Every summer a long green shoot pokes up out of the pot on my balcony and brings forth flowers. It only does this once - last year in August, this year about a month earlier. A string of red buds appears, each encased in green, and slowly, in turn, each unfurls.
A highly predictable sequence ensues, as each day one more flower opens, then three days later closes for the night and slowly shrivels. Equally predictably, somewhere around day two, the whole stalk topples over and snaps. And then I have to rescue the flapping flower by making a clean break and bringing it indoors to live out the rest of its life in a vase. Every bloody year.
I should get a cane or something to support my gladiolus as it grows. But every year its growth spurt catches me unawares, and anyway who pops down to the garden centre midweek for a single stick? I did look round the flat this year in case I had some other long, thin but rigid household implement that might double as scaffolding, but no, it's not a likely thing to have stashed away.
Then this year something unusual happened, in that the plant seemed finally capable of supporting its own weight. It rose almost vertical from the soil and brought forth one, two, three of the anticipated half a dozen blooms without falling. I was quite excited. Had the plant finally learned not to extend too far, or was one year's additional growth finally enough to shift its centre of gravity? Whatever, it looked like I might finally get to see all six flowers open in situ, as nature intended, without a calamity occurring.

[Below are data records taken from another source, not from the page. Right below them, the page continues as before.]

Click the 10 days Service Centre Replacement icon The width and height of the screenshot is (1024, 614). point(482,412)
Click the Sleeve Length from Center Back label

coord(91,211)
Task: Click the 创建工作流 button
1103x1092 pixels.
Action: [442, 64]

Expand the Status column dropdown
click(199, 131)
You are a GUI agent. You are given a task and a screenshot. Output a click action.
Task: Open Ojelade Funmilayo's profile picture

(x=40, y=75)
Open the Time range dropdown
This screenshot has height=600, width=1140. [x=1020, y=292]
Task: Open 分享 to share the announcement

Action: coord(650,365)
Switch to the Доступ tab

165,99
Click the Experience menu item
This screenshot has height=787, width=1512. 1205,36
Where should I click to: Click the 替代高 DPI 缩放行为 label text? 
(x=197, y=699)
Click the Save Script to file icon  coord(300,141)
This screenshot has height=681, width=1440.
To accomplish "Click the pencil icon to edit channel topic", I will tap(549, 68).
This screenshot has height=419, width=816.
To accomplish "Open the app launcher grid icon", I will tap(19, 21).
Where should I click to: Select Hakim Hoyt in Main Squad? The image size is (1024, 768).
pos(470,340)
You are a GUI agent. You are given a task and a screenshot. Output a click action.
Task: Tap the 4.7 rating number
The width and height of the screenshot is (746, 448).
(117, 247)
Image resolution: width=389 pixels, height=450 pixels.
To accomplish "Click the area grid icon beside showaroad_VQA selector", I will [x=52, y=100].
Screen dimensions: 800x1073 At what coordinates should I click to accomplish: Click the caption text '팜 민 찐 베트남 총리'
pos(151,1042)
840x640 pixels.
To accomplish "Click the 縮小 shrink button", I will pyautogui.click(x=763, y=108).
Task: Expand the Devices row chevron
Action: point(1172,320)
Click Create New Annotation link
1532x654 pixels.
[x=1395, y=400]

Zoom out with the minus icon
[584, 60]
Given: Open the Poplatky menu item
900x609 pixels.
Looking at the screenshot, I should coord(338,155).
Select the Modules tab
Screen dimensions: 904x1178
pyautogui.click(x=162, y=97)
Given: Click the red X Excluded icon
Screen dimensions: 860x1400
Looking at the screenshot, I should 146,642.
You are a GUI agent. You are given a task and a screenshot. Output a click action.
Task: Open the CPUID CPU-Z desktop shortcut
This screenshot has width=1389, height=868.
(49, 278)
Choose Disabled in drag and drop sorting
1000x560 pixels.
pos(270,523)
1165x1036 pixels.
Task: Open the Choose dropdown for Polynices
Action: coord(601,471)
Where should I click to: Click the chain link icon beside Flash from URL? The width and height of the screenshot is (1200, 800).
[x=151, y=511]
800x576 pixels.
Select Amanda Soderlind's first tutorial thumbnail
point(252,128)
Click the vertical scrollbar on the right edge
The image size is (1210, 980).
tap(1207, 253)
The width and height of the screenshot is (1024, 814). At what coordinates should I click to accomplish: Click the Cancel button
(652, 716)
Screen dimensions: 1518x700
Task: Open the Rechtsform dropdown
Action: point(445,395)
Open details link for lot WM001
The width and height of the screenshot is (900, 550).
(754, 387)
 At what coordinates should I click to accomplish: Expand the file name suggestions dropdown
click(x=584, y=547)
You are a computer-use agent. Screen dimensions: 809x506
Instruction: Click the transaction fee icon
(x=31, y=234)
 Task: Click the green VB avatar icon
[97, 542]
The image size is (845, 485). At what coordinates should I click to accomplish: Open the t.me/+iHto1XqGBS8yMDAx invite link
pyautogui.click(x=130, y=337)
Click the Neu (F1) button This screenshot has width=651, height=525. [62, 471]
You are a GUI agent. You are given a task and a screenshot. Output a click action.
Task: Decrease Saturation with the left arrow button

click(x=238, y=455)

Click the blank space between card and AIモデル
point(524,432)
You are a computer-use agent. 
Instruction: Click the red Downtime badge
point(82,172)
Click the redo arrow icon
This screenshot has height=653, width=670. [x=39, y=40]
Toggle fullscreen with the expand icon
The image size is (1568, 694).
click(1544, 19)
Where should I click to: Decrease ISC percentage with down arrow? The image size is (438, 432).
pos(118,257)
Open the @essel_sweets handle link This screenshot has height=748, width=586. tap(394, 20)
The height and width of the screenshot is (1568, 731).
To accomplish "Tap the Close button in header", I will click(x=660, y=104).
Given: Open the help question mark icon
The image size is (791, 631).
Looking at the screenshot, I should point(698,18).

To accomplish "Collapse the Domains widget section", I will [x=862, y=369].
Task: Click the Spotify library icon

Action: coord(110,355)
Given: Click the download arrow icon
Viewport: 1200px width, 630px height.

Not so. On Wednesday afternoon a windy interlude proved too much for the ever-extending plant, and I caught a flash of red out of the corner of my eye as the stalk descended. I sighed and went to check the damage, and yes, the fold was too great to leave the thing in situ. So I filled up my emergency vase with water and inside the gladiolus came, as every previous year.
And there it is today, over by the window, living out the remainder of its life cycle as a prize cutting rather than a living plant. Bloom one has already shrivelled and bloom two is going the same way. Blooms three and four were yesterday's proper pair, whereas today four and five are in their prime, and six is on the verge of opening. Shame I'll miss it.
I'm leaving London for a few days, like you do, which should be just long enough for death to creep its way up the stalk and extinguish the entire display. So I thought I'd share a photo from earlier in the week so that my gladdy at least gets a virtual audience over the weekend rather than withering alone. Treat the image as a sort of intermission, if you would, if that's OK with you.